→ DATA FOR THIS TASK:
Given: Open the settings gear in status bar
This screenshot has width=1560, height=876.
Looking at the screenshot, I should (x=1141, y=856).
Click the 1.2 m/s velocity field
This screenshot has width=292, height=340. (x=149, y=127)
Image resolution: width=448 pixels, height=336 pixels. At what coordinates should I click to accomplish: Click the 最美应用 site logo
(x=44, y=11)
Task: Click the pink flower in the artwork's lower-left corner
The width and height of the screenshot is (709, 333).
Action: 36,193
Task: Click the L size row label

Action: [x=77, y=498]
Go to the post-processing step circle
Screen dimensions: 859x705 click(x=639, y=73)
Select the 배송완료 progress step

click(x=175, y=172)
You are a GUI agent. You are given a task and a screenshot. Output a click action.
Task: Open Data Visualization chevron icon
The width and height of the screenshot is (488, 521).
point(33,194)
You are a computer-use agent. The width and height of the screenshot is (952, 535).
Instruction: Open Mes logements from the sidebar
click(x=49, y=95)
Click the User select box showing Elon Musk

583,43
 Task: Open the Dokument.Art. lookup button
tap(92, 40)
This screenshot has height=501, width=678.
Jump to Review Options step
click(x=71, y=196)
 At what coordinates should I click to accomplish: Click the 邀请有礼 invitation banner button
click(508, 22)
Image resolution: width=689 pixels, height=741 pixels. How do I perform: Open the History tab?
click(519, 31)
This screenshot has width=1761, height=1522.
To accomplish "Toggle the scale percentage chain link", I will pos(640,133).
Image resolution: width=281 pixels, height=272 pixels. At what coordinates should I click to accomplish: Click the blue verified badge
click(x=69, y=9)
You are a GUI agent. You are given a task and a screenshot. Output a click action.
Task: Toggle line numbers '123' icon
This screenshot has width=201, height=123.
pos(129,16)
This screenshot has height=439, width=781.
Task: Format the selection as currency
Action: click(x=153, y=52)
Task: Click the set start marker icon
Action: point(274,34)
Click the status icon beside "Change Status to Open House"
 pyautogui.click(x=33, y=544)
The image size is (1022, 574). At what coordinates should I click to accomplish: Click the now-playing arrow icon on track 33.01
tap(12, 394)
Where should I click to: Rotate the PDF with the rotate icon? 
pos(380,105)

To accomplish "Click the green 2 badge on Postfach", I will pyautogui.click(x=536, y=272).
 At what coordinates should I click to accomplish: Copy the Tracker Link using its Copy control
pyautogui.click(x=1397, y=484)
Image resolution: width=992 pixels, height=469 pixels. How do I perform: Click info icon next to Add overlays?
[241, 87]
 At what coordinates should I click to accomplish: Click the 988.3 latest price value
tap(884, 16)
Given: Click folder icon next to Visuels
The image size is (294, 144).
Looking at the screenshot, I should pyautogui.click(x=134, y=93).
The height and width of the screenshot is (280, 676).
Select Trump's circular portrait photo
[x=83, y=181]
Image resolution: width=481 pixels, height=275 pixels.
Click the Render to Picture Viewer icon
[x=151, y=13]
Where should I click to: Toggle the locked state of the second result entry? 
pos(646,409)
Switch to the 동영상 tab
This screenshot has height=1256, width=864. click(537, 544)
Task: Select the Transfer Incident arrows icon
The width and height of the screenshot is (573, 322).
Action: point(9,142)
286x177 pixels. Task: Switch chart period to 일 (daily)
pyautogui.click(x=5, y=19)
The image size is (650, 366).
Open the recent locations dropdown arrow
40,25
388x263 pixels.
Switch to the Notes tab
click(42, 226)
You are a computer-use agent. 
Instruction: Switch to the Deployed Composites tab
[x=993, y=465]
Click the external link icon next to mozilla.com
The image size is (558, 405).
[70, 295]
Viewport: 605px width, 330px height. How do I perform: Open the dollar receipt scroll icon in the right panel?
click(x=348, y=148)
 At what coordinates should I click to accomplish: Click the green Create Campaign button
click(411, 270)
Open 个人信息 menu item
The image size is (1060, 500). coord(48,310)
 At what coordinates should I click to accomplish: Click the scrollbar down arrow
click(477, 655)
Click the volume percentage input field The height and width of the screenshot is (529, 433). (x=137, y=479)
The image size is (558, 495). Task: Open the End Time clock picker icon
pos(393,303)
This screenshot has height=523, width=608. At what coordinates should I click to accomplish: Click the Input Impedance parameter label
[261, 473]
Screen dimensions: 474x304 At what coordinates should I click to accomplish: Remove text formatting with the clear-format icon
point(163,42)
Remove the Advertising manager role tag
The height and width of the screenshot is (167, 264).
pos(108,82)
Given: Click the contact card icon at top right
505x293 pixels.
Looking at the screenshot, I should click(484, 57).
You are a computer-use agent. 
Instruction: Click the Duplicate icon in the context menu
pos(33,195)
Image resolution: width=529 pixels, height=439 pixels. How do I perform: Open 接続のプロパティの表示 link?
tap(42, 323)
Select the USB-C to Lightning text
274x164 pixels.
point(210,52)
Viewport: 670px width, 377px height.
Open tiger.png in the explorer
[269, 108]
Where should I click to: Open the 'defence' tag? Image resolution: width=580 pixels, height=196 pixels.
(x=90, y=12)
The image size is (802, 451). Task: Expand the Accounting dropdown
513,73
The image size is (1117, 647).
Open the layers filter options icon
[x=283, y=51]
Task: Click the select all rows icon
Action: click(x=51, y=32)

→ YOUR TASK: Copy all of the material above line for line, without changing anything.

→ OUTPUT FOR THIS EXERCISE:
Given: Open the settings gear in status bar
This screenshot has width=1560, height=876.
Looking at the screenshot, I should (x=1141, y=856).
Click the 1.2 m/s velocity field
This screenshot has width=292, height=340. (x=149, y=127)
Image resolution: width=448 pixels, height=336 pixels. At what coordinates should I click to accomplish: Click the 最美应用 site logo
(x=44, y=11)
Task: Click the pink flower in the artwork's lower-left corner
The width and height of the screenshot is (709, 333).
Action: 36,193
Task: Click the L size row label

Action: [x=77, y=498]
Go to the post-processing step circle
Screen dimensions: 859x705 click(x=639, y=73)
Select the 배송완료 progress step

click(x=175, y=172)
You are a GUI agent. You are given a task and a screenshot. Output a click action.
Task: Open Data Visualization chevron icon
The width and height of the screenshot is (488, 521).
point(33,194)
You are a computer-use agent. The width and height of the screenshot is (952, 535).
Instruction: Open Mes logements from the sidebar
click(x=49, y=95)
Click the User select box showing Elon Musk

583,43
 Task: Open the Dokument.Art. lookup button
tap(92, 40)
This screenshot has height=501, width=678.
Jump to Review Options step
click(x=71, y=196)
 At what coordinates should I click to accomplish: Click the 邀请有礼 invitation banner button
click(508, 22)
Image resolution: width=689 pixels, height=741 pixels. How do I perform: Open the History tab?
click(519, 31)
This screenshot has width=1761, height=1522.
To accomplish "Toggle the scale percentage chain link", I will pos(640,133).
Image resolution: width=281 pixels, height=272 pixels. At what coordinates should I click to accomplish: Click the blue verified badge
click(x=69, y=9)
You are a GUI agent. You are given a task and a screenshot. Output a click action.
Task: Toggle line numbers '123' icon
This screenshot has width=201, height=123.
pos(129,16)
This screenshot has height=439, width=781.
Task: Format the selection as currency
Action: click(x=153, y=52)
Task: Click the set start marker icon
Action: point(274,34)
Click the status icon beside "Change Status to Open House"
 pyautogui.click(x=33, y=544)
The image size is (1022, 574). At what coordinates should I click to accomplish: Click the now-playing arrow icon on track 33.01
tap(12, 394)
Where should I click to: Rotate the PDF with the rotate icon? 
pos(380,105)

To accomplish "Click the green 2 badge on Postfach", I will pyautogui.click(x=536, y=272).
 At what coordinates should I click to accomplish: Copy the Tracker Link using its Copy control
pyautogui.click(x=1397, y=484)
Image resolution: width=992 pixels, height=469 pixels. How do I perform: Click info icon next to Add overlays?
[241, 87]
 At what coordinates should I click to accomplish: Click the 988.3 latest price value
tap(884, 16)
Given: Click folder icon next to Visuels
The image size is (294, 144).
Looking at the screenshot, I should pyautogui.click(x=134, y=93).
The height and width of the screenshot is (280, 676).
Select Trump's circular portrait photo
[x=83, y=181]
Image resolution: width=481 pixels, height=275 pixels.
Click the Render to Picture Viewer icon
[x=151, y=13]
Where should I click to: Toggle the locked state of the second result entry? 
pos(646,409)
Switch to the 동영상 tab
This screenshot has height=1256, width=864. click(537, 544)
Task: Select the Transfer Incident arrows icon
The width and height of the screenshot is (573, 322).
Action: point(9,142)
286x177 pixels. Task: Switch chart period to 일 (daily)
pyautogui.click(x=5, y=19)
The image size is (650, 366).
Open the recent locations dropdown arrow
40,25
388x263 pixels.
Switch to the Notes tab
click(42, 226)
You are a computer-use agent. 
Instruction: Switch to the Deployed Composites tab
[x=993, y=465]
Click the external link icon next to mozilla.com
The image size is (558, 405).
[70, 295]
Viewport: 605px width, 330px height. How do I perform: Open the dollar receipt scroll icon in the right panel?
click(x=348, y=148)
 At what coordinates should I click to accomplish: Click the green Create Campaign button
click(411, 270)
Open 个人信息 menu item
The image size is (1060, 500). coord(48,310)
 At what coordinates should I click to accomplish: Click the scrollbar down arrow
click(477, 655)
Click the volume percentage input field The height and width of the screenshot is (529, 433). (x=137, y=479)
The image size is (558, 495). Task: Open the End Time clock picker icon
pos(393,303)
This screenshot has height=523, width=608. At what coordinates should I click to accomplish: Click the Input Impedance parameter label
[261, 473]
Screen dimensions: 474x304 At what coordinates should I click to accomplish: Remove text formatting with the clear-format icon
point(163,42)
Remove the Advertising manager role tag
The height and width of the screenshot is (167, 264).
pos(108,82)
Given: Click the contact card icon at top right
505x293 pixels.
Looking at the screenshot, I should click(484, 57).
You are a computer-use agent. 
Instruction: Click the Duplicate icon in the context menu
pos(33,195)
Image resolution: width=529 pixels, height=439 pixels. How do I perform: Open 接続のプロパティの表示 link?
tap(42, 323)
Select the USB-C to Lightning text
274x164 pixels.
point(210,52)
Viewport: 670px width, 377px height.
Open tiger.png in the explorer
[269, 108]
Where should I click to: Open the 'defence' tag? Image resolution: width=580 pixels, height=196 pixels.
(x=90, y=12)
The image size is (802, 451). Task: Expand the Accounting dropdown
513,73
The image size is (1117, 647).
Open the layers filter options icon
[x=283, y=51]
Task: Click the select all rows icon
Action: click(x=51, y=32)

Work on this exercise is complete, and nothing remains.